▶ **QUOTED TEXT**:
# # # # #
# spinning strut nut



## neirfin (Oct 18, 2012)

Went to install the UR racing strut bar, one side came off perfectly easy, the other side slightly spun before it came off. Didn't think much of it until I went to reinstall the bolts with the bar installed, and the same side that spun a little when coming off keeps spinning when im trying to tighten it. The drivers side feels tight but spins, but the passenger side doesnt spin at all when it is tightened down. Anyone run across this when reinstalling the strut top bolt?


----------



## Jim Frye (Mar 16, 2011)

I thought all struts and shocks had a flat on the shaft that you put a wrench on to keep the shaft from spinning while you torqued the retaining nut.


----------



## neirfin (Oct 18, 2012)

There is a t50? Torx bolt which I used to hold the bolt and then the nut around it with a wrench. It definetly feels like it is solid but it doesnt stay in place like the passenger side.


----------



## jblackburn (Apr 14, 2012)

Is the whole mount spinning?


----------



## neirfin (Oct 18, 2012)

If I put a wrench or socket on the nut, the bolt spins, yes. The nut doesnt advance, but it doesnt feel like it can be any tighter


----------



## jblackburn (Apr 14, 2012)

Sorry, probably phrased it poorly. Is the entire rubber strut mount spinning with the bolt? That would indicate a busted mount.


----------



## neirfin (Oct 18, 2012)

Hmm, not sure, im doing all of this from under the hood. Ill have a friend try tightening it while im watching from underneath. If it were broken, wouldnt I have major noise clunking or drivability problems?


----------



## jblackburn (Apr 14, 2012)

The rubber mount is on top of the strut tower under the hood. It should not spin or twist itself - it should remain firmly in place. 

Yes, it would probably clunk over bumps.


----------



## neirfin (Oct 18, 2012)

Oh I thought that round disc was metal. Yea it spins with the bolt and nut. But it isn't connected to the strut other than the nut holding it on... I haven't noticed any clunks other than the same noises since I bought the car... I suppose it is possible it was always broken? Like I said, it spun when I was taking it off a little but still broke loose, and I read in another forum post that someone had to hold the torx with a friend using the wrench to get it loose because it kept spinning...


----------



## brian v (Dec 25, 2011)

Funny story , hewhahaha ...


----------



## neirfin (Oct 18, 2012)

brian v said:


> Funny story , hewhahaha ...


???


----------



## neirfin (Oct 18, 2012)

jblackburn said:


> Sorry, probably phrased it poorly. Is the entire rubber strut mount spinning with the bolt? That would indicate a busted mount.
# # # # #
▶ **RECORDED DATA**:
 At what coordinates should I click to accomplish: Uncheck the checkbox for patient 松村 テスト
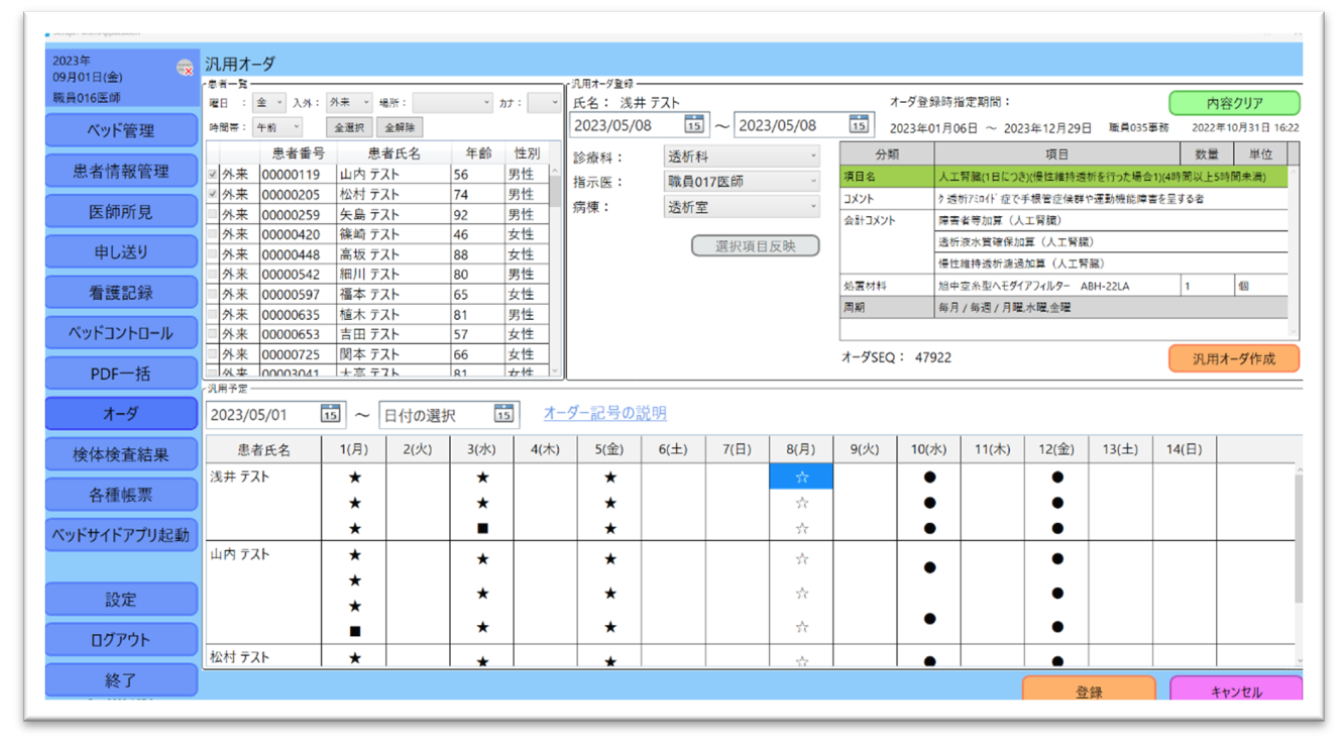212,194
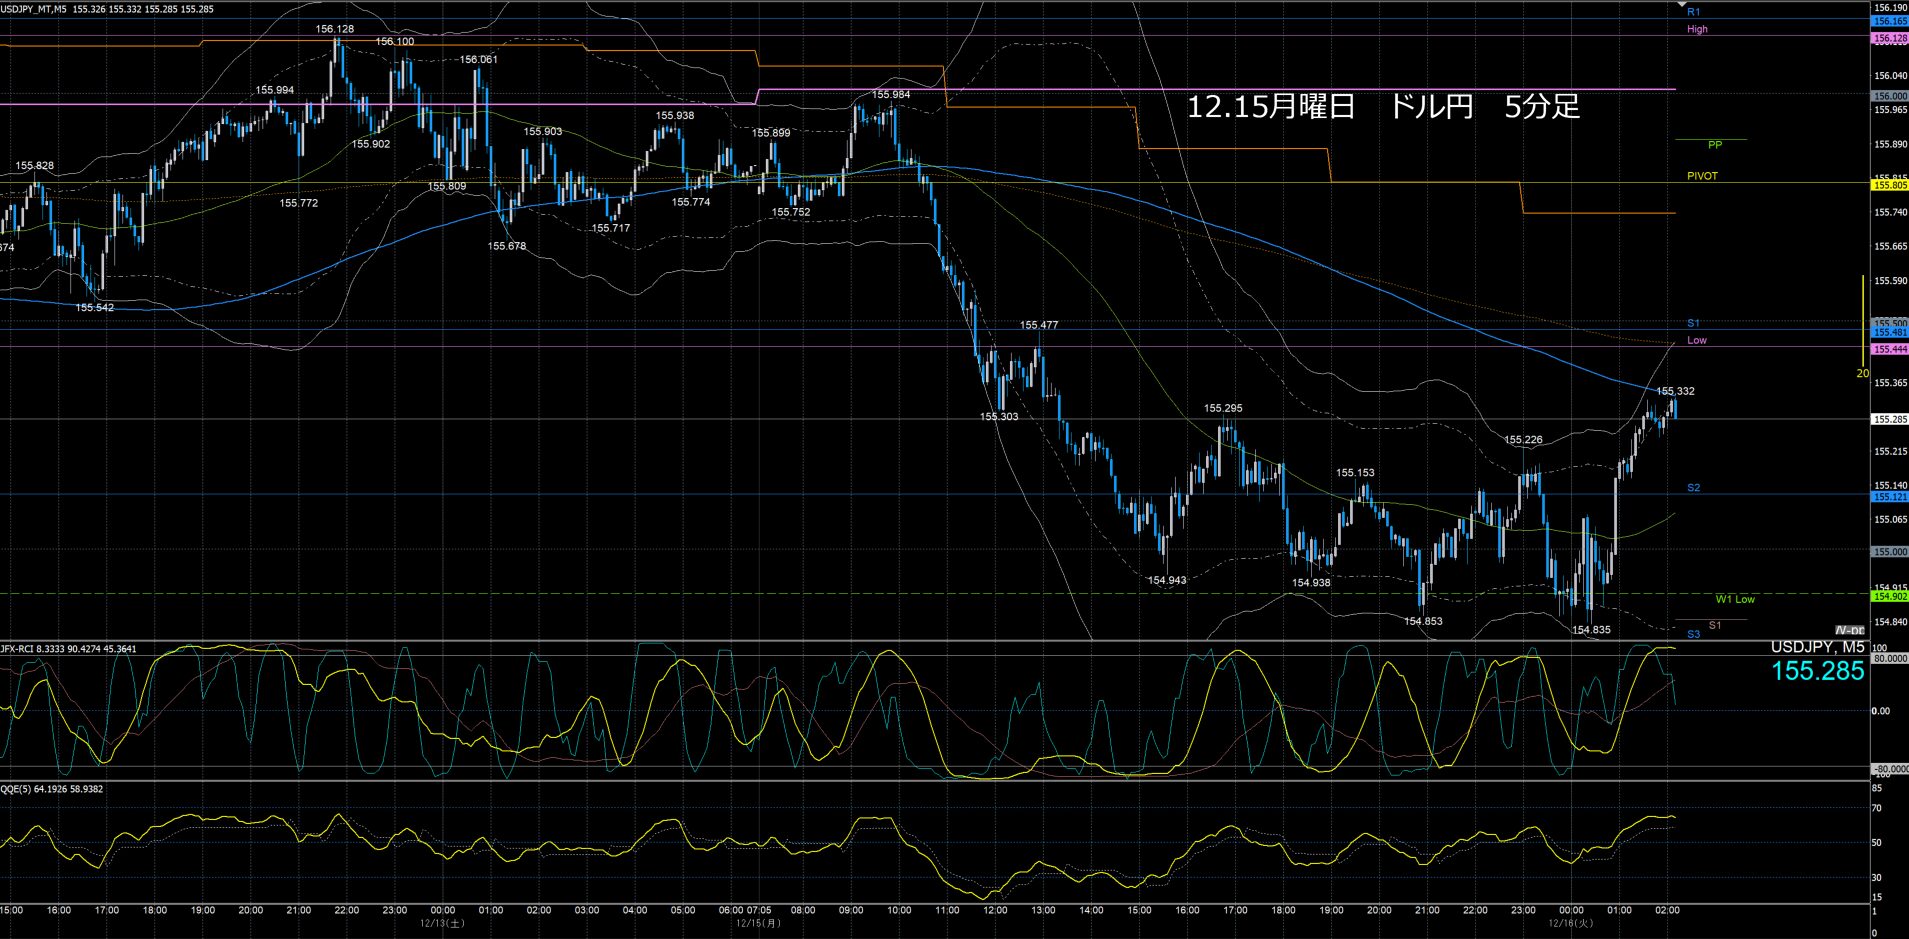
# # # # #
▶ **TASK REQUIREMENTS**:
A: In the forum thread about the spinning strut nut, where does jblackburn say the rubber mount is located?
B: Resume the forum thread about the spinning strut nut at the point where it stops.

▶ **IN RESPONSE**:
A: On top of the strut tower, under the hood.

B:
ahh I just read this post again and saw you said 'mount'. looked up the part on gmpartsdirect and I guess I see how if it were broken, it would just spin around, since the bolt the nut goes on is just the top part of the strut. I will try moving the passenger mount to the drivers side and see if it stops spinning, then its a trip to the parts store I guess. just seems like a weird part to break, and don't get how that would have broken along the way...


----------



## jblackburn (Apr 14, 2012)

neirfin said:


> ahh I just read this post again and saw you said 'mount'. looked up the part on gmpartsdirect and I guess I see how if it were broken, it would just spin around, since the bolt the nut goes on is just the top part of the strut. I will try moving the passenger mount to the drivers side and see if it stops spinning, then its a trip to the parts store I guess. just seems like a weird part to break, and don't get how that would have broken along the way...


I believe the whole strut assembly has to be removed from below to do that - at least that's how it was on my other car. That rubber mount fits into a metal mounting plate and then bolts down from the top. 

Lots of up and down motion is enough to break them. It may be a very subtle knocking noise over big bumps. 

Forum member sciphi changed the front struts on his Cruze, and may have done a write up. If not, there are several lowering spring installs around the site that might have a write up as to how the whole thing goes together.


----------



## jblackburn (Apr 14, 2012)

http://www.cruzetalk.com/forum/153-...7-how-replace-upper-strut-mount-bearings.html


----------



## neirfin (Oct 18, 2012)

jblackburn said:


> http://www.cruzetalk.com/forum/153-...7-how-replace-upper-strut-mount-bearings.html


Ahh ****. I thought it would be as easy as replacing that top cap. ****. If I buy one of the strut assemblies that come with the spring already on would it have the mount? Or should I just not be lazy and go buy a spring compressor


----------



## jblackburn (Apr 14, 2012)

neirfin said:


> Ahh ****. I thought it would be as easy as replacing that top cap. ****. If I buy one of the strut assemblies that come with the spring already on would it have the mount? Or should I just not be lazy and go buy a spring compressor


Auto parts stores will rent them to you...you put down the deposit (price of the tool), and they give it back to you when you return it.

Is your car way out of the B2B 36K warranty?


----------



## neirfin (Oct 18, 2012)

Yeah im about to hit 60k. I do a lot of freeway driving which would possibly explain a busted mount. Ill ask the dealership how much to fix but im sure the labor alone would be way too much. And after looking at the how to, I know I have the tools except a compressor, just a matter of time to do the work.


----------



## neirfin (Oct 18, 2012)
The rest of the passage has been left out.